This is a screenshot taken from a live online video stream at the protest on the roof of a bank at 16th and Hoff Streets in San Francisco.
Protesters calling for an end to home foreclosures from the roof of a bank in San Francisco's Mission District were arrested this afternoon.
Police around 1:45 p.m. arrested five protestors who had climbed on top of the roof of the Wells Fargo at 16th and Hoff streets more than an hour earlier as about 200 people gathered on the streets near the bank.
The arrests came after protesters on the roof refused to come down until representatives in the bank below faxed a demand letter to Wells Fargo CEO John Stump calling for an immediate moratorium on home evictions and foreclosures.
A police liaison apparently told protesters that the letter had been faxed to another company representative and not to Stump, according to Occupy SF Housing organizer Julien Ball.
Moments later, police arrested the five protesters, who climbed down a fire engine ladder before being led to a nearby patrol van.
Before the arrests, a protester on the roof announced to the crowd that if the group could not arrange a meeting with Stump by midnight on Jan. 19, Occupy SF Housing protesters would "occupy every bank in the Financial District the next day."
Occupy SF Housing is a coalition that includes Occupy San Francisco, San Francisco Tenants Union, Housing Rights Committee of San Francisco and other community groups and individuals. The coalition says it aims to stop banks from evicting tenants and homeowners through foreclosures.
A statement released this morning by coalition members said that "targeting people for predatory equity scams, Ellis Act evictions or immoral home loans can no longer be tolerated."
Ted Guillicksen of the San Francisco Tenants Union said, "It's well known how big banks have unfairly evicted homeowners. Less well known is how banks evict renters by partnering with speculators to buy apartment buildings, evict all tenants to raise rents or sell the housing stock as condominiums."
Event organizers say that today's demonstration is a primer for the larger event on Friday that aims to shut down the city's Financial District.
Many protesters this afternoon voiced their outrage over banks' actions against local homeowners that they say, combined with the city's high rents, make it difficult to find and keep affordable housing.
One protester, Richard Eastman, 58, a San Francisco native living with HIV/AIDS, said he was forced out of the city years ago because of soaring rents.
"Many people who were born in this town are living on the streets," he said, adding that he currently lives in a rent-controlled situation in Los Angeles and probably could not afford to return to his hometown. "If I had to come back to San Francisco, is this what I'd face?"
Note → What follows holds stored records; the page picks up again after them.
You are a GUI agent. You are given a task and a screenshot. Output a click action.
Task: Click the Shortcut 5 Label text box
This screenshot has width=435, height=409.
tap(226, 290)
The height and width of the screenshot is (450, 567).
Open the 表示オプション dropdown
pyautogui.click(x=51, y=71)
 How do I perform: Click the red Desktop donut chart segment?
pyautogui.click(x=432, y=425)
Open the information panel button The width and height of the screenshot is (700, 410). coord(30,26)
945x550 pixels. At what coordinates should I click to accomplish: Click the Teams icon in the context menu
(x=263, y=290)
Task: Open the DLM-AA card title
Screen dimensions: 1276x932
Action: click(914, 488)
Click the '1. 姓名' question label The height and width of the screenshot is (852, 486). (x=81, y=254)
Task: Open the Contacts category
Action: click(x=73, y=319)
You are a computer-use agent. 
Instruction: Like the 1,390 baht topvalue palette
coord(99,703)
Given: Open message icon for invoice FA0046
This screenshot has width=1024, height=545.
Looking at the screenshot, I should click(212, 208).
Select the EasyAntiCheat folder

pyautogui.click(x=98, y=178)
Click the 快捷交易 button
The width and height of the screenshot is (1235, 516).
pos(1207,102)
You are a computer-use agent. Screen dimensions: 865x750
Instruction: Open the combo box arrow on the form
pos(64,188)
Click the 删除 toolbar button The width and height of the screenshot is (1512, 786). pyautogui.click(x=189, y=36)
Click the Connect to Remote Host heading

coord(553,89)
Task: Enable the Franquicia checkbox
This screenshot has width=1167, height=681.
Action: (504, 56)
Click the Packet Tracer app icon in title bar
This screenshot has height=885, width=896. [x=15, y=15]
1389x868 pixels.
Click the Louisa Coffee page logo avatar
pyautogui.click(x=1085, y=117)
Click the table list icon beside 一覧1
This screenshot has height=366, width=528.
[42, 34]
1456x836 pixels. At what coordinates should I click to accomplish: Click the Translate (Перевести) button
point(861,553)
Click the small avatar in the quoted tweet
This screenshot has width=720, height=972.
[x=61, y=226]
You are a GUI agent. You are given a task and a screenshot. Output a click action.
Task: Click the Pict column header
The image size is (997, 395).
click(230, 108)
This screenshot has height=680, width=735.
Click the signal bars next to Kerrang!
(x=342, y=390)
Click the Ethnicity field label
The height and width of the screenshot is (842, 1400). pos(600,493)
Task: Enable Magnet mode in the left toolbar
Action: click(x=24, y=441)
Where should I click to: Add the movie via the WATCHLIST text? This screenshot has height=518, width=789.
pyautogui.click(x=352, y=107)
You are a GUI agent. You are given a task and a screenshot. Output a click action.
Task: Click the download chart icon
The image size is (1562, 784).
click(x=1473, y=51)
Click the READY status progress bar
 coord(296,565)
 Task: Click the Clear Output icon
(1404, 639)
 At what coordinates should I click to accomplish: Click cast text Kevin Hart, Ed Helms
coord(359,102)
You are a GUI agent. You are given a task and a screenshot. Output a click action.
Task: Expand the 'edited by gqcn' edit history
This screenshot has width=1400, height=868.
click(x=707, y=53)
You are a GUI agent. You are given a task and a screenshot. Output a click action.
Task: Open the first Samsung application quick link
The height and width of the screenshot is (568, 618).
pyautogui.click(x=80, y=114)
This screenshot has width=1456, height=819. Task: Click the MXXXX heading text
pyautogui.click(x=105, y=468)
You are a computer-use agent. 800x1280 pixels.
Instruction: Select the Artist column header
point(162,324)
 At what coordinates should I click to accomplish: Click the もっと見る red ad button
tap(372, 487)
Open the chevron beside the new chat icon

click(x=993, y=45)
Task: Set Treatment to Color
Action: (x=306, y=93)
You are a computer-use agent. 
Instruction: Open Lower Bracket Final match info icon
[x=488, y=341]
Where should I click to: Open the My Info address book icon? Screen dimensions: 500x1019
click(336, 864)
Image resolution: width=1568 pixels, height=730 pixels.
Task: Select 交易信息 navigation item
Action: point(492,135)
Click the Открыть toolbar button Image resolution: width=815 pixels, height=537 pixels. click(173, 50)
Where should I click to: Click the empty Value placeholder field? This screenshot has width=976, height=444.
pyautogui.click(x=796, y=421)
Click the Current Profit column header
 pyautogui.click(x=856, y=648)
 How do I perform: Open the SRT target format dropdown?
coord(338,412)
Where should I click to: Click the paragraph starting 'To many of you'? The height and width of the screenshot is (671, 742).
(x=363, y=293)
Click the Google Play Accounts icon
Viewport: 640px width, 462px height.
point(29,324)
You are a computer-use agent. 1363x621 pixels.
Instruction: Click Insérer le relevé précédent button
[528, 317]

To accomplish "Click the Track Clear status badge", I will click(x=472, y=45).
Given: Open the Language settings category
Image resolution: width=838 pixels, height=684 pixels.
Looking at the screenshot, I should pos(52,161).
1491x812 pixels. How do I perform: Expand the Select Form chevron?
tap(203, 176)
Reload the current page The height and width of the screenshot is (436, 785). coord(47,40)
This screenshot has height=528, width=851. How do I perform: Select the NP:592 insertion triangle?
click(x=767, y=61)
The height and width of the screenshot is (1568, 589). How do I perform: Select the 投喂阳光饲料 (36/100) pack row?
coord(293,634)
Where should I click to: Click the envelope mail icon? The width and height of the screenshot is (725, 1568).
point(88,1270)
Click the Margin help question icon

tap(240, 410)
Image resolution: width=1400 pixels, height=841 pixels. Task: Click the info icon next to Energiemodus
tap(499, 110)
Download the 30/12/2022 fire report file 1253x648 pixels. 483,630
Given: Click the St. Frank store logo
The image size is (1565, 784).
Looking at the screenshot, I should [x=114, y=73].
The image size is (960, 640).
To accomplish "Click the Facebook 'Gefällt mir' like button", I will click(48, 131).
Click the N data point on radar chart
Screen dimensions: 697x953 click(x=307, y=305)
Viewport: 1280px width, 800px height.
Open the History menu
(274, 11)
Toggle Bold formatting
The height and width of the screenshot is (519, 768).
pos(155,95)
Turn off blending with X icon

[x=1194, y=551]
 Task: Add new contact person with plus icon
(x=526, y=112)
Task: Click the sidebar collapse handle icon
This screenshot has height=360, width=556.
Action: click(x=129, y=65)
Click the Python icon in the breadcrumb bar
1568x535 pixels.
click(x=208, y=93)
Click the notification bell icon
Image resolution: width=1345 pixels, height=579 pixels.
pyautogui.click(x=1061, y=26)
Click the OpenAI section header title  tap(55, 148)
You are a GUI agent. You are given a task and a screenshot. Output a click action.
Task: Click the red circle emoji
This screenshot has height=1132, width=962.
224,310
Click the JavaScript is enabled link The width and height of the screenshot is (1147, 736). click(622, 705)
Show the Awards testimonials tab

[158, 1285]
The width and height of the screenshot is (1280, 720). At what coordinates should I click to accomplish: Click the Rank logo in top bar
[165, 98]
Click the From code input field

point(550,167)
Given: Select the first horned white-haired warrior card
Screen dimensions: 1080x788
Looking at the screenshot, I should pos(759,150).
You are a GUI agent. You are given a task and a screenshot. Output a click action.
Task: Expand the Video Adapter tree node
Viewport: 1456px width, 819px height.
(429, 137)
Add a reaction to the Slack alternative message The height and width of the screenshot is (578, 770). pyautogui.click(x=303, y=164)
Demonstrators this afternoon chanted, "What do we want? No evictions!" and "They take our roof, we take their roof!"
Some people held signs reading, "Banks: no more evictions and foreclosures for profit!"
Security guards manning the bank's entrance during the protest allowed only Wells Fargo customers and staff to enter the building.
Bus routes traveling along 16th Street were not disrupted by the protest.